Source records:
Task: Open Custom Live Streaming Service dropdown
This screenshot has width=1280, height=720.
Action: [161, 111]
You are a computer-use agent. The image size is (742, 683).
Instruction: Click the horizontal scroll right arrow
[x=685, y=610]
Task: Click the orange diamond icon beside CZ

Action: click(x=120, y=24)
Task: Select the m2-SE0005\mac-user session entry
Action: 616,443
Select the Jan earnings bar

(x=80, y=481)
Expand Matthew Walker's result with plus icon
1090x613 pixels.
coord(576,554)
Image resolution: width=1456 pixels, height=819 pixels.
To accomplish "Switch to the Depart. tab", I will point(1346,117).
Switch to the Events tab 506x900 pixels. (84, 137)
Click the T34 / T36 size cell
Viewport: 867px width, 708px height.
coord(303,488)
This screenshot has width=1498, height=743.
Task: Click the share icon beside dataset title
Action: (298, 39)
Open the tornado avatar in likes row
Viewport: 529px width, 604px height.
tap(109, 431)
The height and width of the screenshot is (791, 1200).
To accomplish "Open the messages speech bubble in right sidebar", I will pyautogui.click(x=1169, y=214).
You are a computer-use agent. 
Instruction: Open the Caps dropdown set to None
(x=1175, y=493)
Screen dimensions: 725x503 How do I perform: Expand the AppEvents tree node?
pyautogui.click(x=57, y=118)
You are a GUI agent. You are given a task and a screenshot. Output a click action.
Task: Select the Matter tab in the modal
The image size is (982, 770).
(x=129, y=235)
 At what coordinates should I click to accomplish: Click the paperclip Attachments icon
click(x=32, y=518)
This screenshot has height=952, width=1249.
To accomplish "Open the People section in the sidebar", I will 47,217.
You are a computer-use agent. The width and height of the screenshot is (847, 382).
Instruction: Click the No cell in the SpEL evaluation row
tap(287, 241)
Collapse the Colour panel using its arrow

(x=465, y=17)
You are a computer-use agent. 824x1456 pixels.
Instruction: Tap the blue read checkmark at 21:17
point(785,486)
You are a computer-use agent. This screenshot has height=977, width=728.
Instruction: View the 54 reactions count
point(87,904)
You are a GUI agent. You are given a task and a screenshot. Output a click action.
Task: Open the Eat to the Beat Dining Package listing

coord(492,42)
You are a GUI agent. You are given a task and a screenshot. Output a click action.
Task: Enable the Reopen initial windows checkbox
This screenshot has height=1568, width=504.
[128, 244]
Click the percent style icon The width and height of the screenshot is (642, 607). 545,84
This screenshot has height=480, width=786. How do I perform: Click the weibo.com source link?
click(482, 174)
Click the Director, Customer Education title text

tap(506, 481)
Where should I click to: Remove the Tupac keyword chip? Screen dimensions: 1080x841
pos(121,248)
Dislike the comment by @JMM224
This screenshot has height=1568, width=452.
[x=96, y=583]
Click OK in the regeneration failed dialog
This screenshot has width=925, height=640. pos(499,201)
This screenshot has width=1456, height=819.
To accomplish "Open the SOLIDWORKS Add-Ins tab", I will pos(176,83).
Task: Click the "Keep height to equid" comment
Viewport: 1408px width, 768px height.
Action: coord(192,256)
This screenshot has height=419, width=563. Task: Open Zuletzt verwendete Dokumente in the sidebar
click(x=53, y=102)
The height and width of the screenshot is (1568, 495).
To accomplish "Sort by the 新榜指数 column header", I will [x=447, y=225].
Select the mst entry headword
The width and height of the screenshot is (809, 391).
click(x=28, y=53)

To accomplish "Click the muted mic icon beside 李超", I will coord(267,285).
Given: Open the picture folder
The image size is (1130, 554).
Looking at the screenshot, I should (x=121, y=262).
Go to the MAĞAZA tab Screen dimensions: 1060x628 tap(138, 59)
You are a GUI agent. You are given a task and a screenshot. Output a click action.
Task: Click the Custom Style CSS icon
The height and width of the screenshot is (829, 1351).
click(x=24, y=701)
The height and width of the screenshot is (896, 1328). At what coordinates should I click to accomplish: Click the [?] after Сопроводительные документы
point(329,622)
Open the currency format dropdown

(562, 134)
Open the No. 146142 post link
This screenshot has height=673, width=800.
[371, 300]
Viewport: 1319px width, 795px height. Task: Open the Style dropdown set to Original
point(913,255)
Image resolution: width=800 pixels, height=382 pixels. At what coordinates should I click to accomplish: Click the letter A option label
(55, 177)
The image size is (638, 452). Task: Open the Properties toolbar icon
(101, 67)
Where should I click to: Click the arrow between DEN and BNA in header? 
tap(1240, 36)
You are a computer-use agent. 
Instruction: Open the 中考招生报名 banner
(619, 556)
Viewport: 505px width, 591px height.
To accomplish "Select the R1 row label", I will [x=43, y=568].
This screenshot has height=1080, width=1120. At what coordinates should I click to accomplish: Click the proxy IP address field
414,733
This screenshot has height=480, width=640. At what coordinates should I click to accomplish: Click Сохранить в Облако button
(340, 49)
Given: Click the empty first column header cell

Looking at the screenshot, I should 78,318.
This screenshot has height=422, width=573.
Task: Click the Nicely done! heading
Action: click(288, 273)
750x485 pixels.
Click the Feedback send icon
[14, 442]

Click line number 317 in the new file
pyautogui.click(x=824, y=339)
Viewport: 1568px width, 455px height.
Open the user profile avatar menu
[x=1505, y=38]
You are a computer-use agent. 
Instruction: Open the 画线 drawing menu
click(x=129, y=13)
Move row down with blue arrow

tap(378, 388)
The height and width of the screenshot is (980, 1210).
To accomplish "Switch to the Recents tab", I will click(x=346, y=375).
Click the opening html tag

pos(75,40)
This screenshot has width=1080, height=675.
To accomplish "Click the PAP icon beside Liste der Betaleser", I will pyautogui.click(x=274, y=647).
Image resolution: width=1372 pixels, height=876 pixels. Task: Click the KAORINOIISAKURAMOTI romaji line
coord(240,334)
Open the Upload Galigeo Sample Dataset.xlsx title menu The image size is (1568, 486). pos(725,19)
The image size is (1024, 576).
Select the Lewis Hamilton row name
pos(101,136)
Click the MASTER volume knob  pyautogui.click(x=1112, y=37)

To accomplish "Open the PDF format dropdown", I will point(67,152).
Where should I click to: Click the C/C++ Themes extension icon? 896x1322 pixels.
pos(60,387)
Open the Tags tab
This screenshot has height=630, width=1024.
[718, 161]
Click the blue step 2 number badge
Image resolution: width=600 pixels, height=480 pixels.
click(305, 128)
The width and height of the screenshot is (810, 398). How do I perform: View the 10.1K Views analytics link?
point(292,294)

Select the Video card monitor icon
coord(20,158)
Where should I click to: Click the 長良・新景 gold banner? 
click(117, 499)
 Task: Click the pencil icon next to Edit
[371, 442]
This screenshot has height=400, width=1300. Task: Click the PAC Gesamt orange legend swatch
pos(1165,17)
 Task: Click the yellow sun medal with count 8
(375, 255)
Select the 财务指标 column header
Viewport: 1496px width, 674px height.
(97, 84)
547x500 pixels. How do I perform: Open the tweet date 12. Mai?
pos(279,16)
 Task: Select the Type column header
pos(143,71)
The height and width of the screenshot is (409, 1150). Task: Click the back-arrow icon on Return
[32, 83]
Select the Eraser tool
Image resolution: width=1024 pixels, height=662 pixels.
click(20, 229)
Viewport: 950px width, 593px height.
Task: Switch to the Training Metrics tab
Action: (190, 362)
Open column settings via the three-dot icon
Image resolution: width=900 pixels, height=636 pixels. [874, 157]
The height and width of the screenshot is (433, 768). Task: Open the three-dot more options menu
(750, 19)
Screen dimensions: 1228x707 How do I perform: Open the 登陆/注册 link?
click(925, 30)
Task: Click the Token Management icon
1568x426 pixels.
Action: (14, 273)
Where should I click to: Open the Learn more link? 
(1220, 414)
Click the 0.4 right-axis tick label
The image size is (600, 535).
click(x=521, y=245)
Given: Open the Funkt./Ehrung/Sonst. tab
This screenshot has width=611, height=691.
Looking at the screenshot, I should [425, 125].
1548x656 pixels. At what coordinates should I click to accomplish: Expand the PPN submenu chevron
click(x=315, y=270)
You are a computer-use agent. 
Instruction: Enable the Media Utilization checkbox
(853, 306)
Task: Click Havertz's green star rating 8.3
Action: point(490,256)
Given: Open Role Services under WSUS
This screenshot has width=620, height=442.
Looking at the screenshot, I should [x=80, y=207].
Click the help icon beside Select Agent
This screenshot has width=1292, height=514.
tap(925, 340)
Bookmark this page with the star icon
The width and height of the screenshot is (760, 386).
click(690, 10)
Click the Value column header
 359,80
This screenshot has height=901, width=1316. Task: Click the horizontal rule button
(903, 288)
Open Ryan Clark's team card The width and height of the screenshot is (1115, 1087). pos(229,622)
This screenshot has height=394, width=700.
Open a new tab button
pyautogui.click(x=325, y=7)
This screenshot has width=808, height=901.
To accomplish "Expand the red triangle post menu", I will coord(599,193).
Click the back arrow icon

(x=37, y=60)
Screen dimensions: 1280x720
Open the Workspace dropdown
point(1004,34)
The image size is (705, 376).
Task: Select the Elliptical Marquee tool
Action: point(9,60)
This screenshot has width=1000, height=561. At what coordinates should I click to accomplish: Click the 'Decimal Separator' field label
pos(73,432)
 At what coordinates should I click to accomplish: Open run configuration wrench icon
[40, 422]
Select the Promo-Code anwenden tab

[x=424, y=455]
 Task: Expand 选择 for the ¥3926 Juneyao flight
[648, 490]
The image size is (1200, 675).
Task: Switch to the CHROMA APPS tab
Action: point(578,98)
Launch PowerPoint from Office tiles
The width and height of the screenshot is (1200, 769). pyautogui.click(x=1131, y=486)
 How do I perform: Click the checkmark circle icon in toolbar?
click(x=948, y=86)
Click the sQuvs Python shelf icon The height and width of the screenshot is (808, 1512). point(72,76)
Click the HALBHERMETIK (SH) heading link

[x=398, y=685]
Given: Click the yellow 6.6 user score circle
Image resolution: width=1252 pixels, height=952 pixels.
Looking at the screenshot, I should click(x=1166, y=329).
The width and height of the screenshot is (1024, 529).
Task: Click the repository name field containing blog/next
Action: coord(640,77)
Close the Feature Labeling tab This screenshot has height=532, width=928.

- _Instructions to follow_
What must be transcribed is the run of lines from the one containing "Launch PowerPoint from Office tiles" to the last line of the data above, inclusive, and only that.

- _Exercise result_
Launch PowerPoint from Office tiles
The width and height of the screenshot is (1200, 769). pyautogui.click(x=1131, y=486)
 How do I perform: Click the checkmark circle icon in toolbar?
click(x=948, y=86)
Click the sQuvs Python shelf icon The height and width of the screenshot is (808, 1512). point(72,76)
Click the HALBHERMETIK (SH) heading link

[x=398, y=685]
Given: Click the yellow 6.6 user score circle
Image resolution: width=1252 pixels, height=952 pixels.
Looking at the screenshot, I should click(x=1166, y=329).
The width and height of the screenshot is (1024, 529).
Task: Click the repository name field containing blog/next
Action: coord(640,77)
Close the Feature Labeling tab This screenshot has height=532, width=928.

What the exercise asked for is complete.